[WORK TO BE COMPLETED] Please write out every record below exactly as it stands.

(Data extracted from a collection)
────────

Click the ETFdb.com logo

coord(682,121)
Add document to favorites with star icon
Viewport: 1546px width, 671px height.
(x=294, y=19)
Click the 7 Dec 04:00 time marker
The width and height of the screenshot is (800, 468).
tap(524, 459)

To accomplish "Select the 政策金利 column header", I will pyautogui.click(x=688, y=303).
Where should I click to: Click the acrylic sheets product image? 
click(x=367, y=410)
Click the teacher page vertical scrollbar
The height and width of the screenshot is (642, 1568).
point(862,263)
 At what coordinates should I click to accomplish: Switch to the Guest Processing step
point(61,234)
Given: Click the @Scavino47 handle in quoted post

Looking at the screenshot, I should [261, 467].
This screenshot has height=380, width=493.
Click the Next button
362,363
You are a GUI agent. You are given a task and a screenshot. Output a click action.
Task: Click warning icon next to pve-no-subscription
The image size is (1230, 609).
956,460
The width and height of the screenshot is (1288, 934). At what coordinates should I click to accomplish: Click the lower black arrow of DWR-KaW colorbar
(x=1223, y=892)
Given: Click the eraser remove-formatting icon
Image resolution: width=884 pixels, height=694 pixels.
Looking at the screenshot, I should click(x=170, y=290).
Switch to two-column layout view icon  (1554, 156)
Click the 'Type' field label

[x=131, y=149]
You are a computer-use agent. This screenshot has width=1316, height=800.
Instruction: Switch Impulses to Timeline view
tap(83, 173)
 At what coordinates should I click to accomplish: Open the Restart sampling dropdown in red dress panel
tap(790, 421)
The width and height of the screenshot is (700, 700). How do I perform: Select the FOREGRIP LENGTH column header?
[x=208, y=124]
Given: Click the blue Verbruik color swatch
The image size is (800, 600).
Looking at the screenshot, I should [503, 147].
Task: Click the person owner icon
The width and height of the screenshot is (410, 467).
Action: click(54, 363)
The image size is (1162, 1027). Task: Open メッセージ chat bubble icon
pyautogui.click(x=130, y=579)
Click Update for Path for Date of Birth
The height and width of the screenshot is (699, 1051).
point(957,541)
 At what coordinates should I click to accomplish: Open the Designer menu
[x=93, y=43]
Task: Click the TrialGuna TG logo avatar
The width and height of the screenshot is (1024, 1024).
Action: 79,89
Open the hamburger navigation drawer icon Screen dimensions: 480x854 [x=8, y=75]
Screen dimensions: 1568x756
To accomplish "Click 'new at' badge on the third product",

────────

[THE ANSWER]
Click the ETFdb.com logo

coord(682,121)
Add document to favorites with star icon
Viewport: 1546px width, 671px height.
(x=294, y=19)
Click the 7 Dec 04:00 time marker
The width and height of the screenshot is (800, 468).
tap(524, 459)

To accomplish "Select the 政策金利 column header", I will pyautogui.click(x=688, y=303).
Where should I click to: Click the acrylic sheets product image? 
click(x=367, y=410)
Click the teacher page vertical scrollbar
The height and width of the screenshot is (642, 1568).
point(862,263)
 At what coordinates should I click to accomplish: Switch to the Guest Processing step
point(61,234)
Given: Click the @Scavino47 handle in quoted post

Looking at the screenshot, I should [261, 467].
This screenshot has height=380, width=493.
Click the Next button
362,363
You are a GUI agent. You are given a task and a screenshot. Output a click action.
Task: Click warning icon next to pve-no-subscription
The image size is (1230, 609).
956,460
The width and height of the screenshot is (1288, 934). At what coordinates should I click to accomplish: Click the lower black arrow of DWR-KaW colorbar
(x=1223, y=892)
Given: Click the eraser remove-formatting icon
Image resolution: width=884 pixels, height=694 pixels.
Looking at the screenshot, I should click(x=170, y=290).
Switch to two-column layout view icon  (1554, 156)
Click the 'Type' field label

[x=131, y=149]
You are a computer-use agent. This screenshot has width=1316, height=800.
Instruction: Switch Impulses to Timeline view
tap(83, 173)
 At what coordinates should I click to accomplish: Open the Restart sampling dropdown in red dress panel
tap(790, 421)
The width and height of the screenshot is (700, 700). How do I perform: Select the FOREGRIP LENGTH column header?
[x=208, y=124]
Given: Click the blue Verbruik color swatch
The image size is (800, 600).
Looking at the screenshot, I should [503, 147].
Task: Click the person owner icon
The width and height of the screenshot is (410, 467).
Action: click(54, 363)
The image size is (1162, 1027). Task: Open メッセージ chat bubble icon
pyautogui.click(x=130, y=579)
Click Update for Path for Date of Birth
The height and width of the screenshot is (699, 1051).
point(957,541)
 At what coordinates should I click to accomplish: Open the Designer menu
[x=93, y=43]
Task: Click the TrialGuna TG logo avatar
The width and height of the screenshot is (1024, 1024).
Action: 79,89
Open the hamburger navigation drawer icon Screen dimensions: 480x854 [x=8, y=75]
Screen dimensions: 1568x756
To accomplish "Click 'new at' badge on the third product",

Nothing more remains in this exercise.